Oliver Burkeman, Four Thousand Weeks: Time and How to Use It (2021) A contemporary journalist engages seriously with Heidegger, the Stoics, and Buddhist traditions to write about what it means to live well within the radical constraints of finite time. Bergson, being-toward-death, and the paradox of productivity culture all appear. Written with genuine philosophical seriousness and accessible prose, this is one of the best recent popular treatments of the philosophical questions in this chapter.
Mark Johnson, The Meaning of the Body: Aesthetics of Human Understanding (2007) Johnson's account of embodied cognition connects Bergson's philosophy of duration to contemporary cognitive science, arguing that the body and its temporal rhythms are the primary site of meaning-making. More technical than the other secondary works but rewarding for those interested in the biological dimension of lived time.
Popular Treatments
Carlo Rovelli, The Order of Time (2017) An Italian theoretical physicist writes beautifully about what physics actually says about time — and how surprisingly close it comes to what philosophers and poets have said. Rovelli's account of the "block universe," the directionality of time, and the relationship between time and entropy is both scientifically informed and philosophically sensitive. His final chapter, drawing on Aristotle and Buddhist thought to make sense of human temporality in light of physics, is a genuine philosophical contribution.
Brian Greene, The Fabric of the Cosmos (2004) The first four chapters provide the clearest account available for general readers of what modern physics (from Newton through Einstein through quantum mechanics) actually says about the nature of time. Essential background for appreciating both the distance and the proximity between the physicist's time and the philosopher's time.

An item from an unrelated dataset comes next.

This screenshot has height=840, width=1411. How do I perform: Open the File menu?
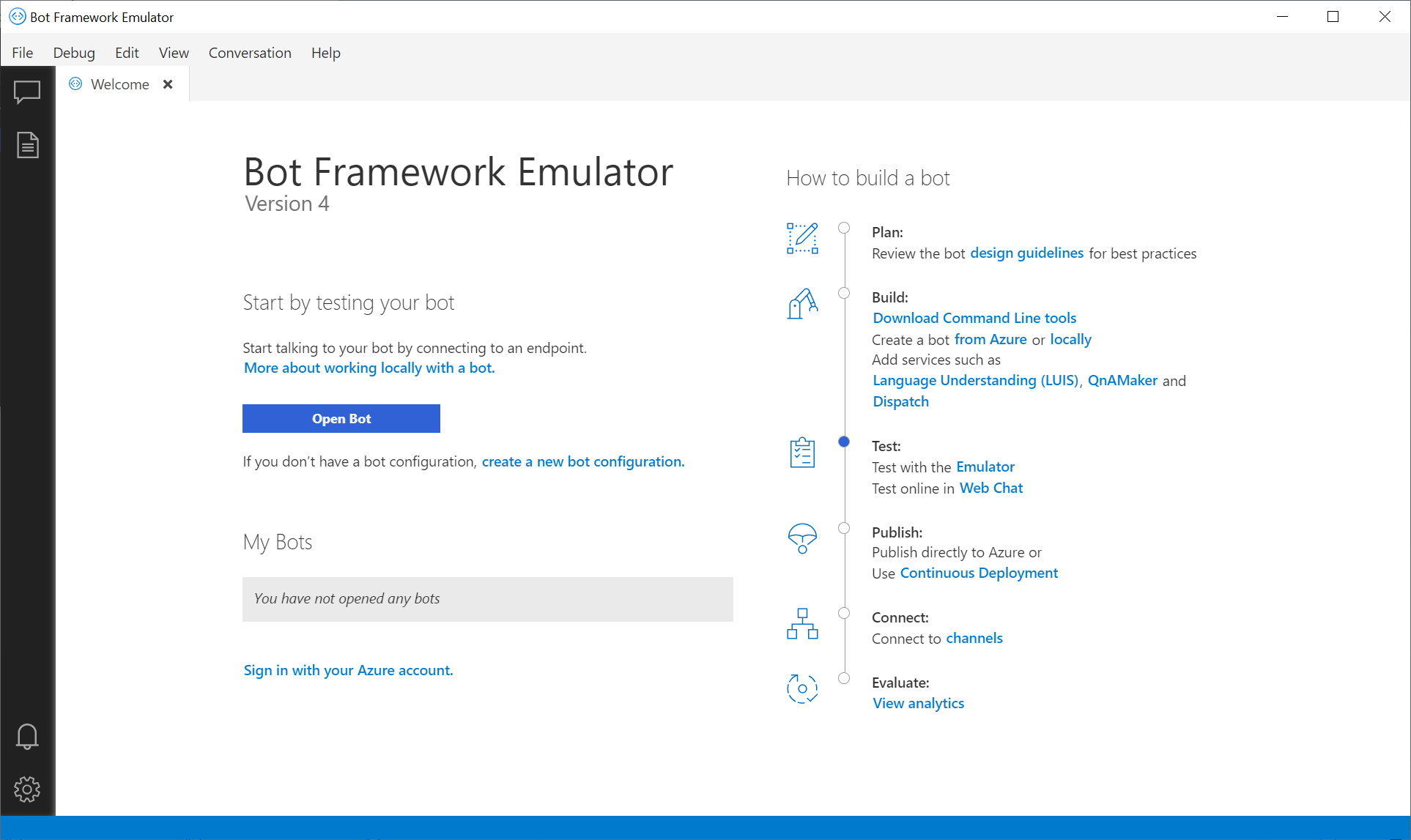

Shunryu Suzuki, Zen Mind, Beginner's Mind (1970) Brief, deceptively simple, and inexhaustible — this classic of Zen literature is the best single text for understanding the experiential dimension of Buddhist impermanence. The chapter on "beginner's mind" is directly relevant to the practice exercises in this chapter. Read slowly, more than once.
A Note on Practice
The philosophical traditions in this chapter are not primarily theories to be assessed from a distance. They are practices — disciplines of attention, inquiry, and relationship with one's own experience. If the ideas in this chapter interest you, the most important next step is not more reading but some form of direct engagement: a meditation practice, a journaling practice, a Stoic reflection practice, or a sustained effort to inhabit Bergsonian duration in at least some portion of your day. The reading will deepen as the practice develops, and the practice will make the reading more alive.